- _TASK TO COMPLETE_
An image-free, exact copy of the records below is required.

[Stored data]

┌────────

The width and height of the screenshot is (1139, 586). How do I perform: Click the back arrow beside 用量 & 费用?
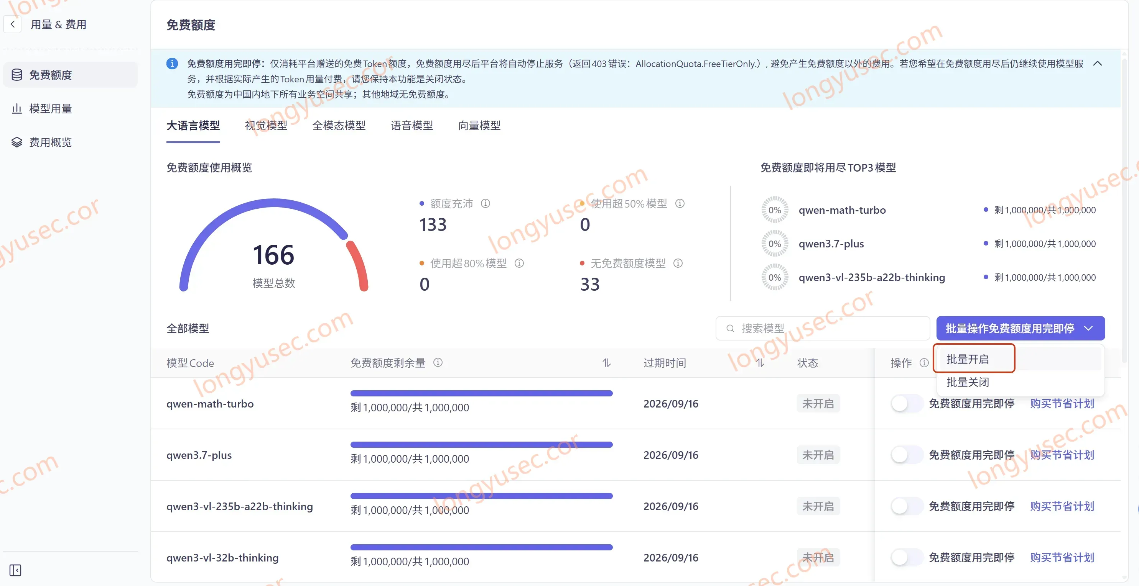(13, 24)
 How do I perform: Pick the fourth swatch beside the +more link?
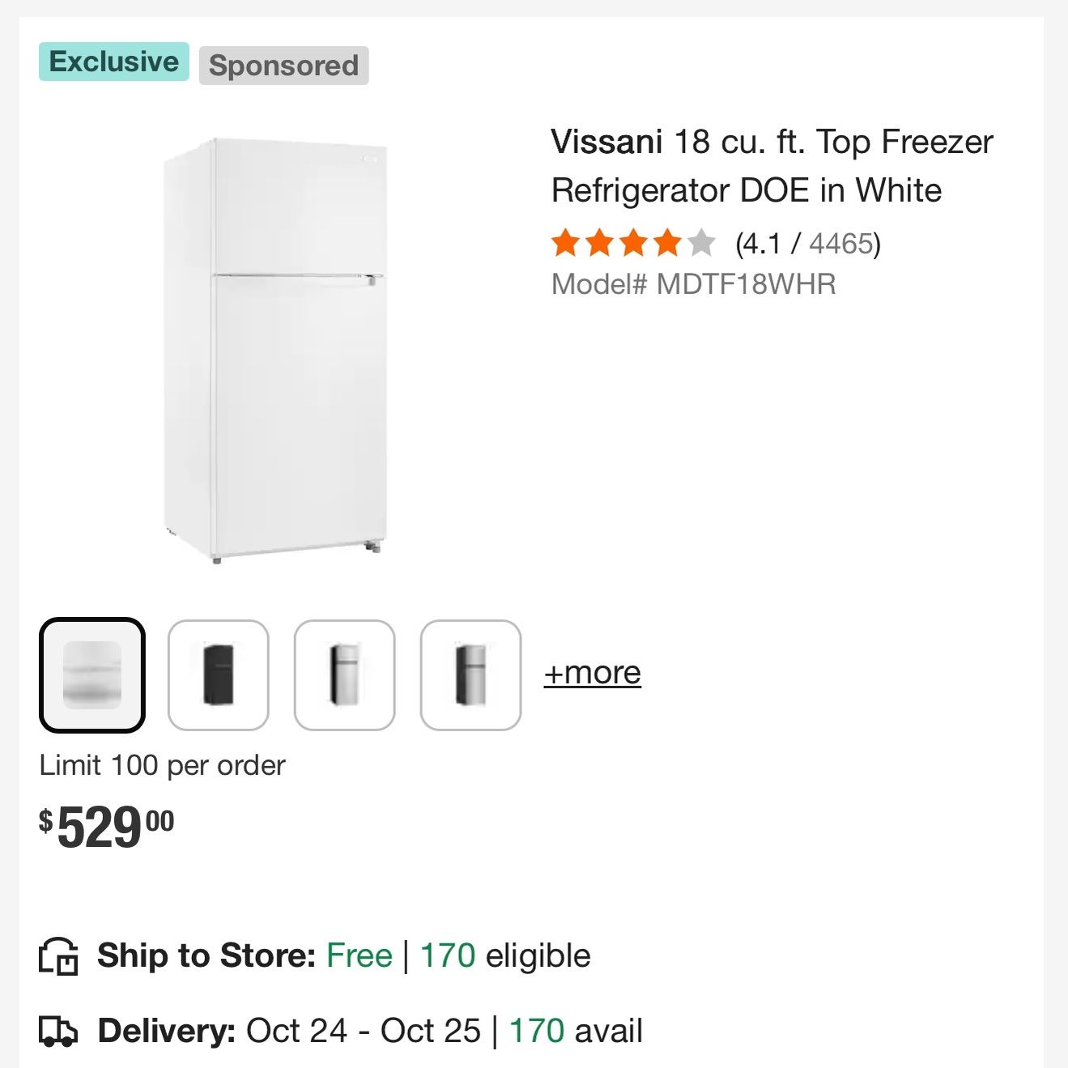471,675
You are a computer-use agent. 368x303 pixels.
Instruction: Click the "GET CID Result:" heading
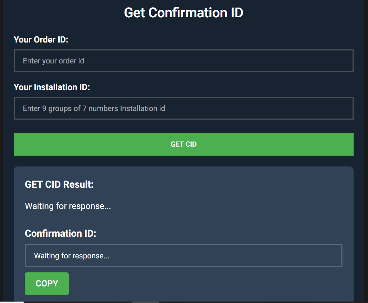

└────────

- _REPLY TO THE EXERCISE_
The width and height of the screenshot is (1139, 586). How do I perform: Click the back arrow beside 用量 & 费用?
(13, 24)
 How do I perform: Pick the fourth swatch beside the +more link?
471,675
You are a computer-use agent. 368x303 pixels.
Instruction: Click the "GET CID Result:" heading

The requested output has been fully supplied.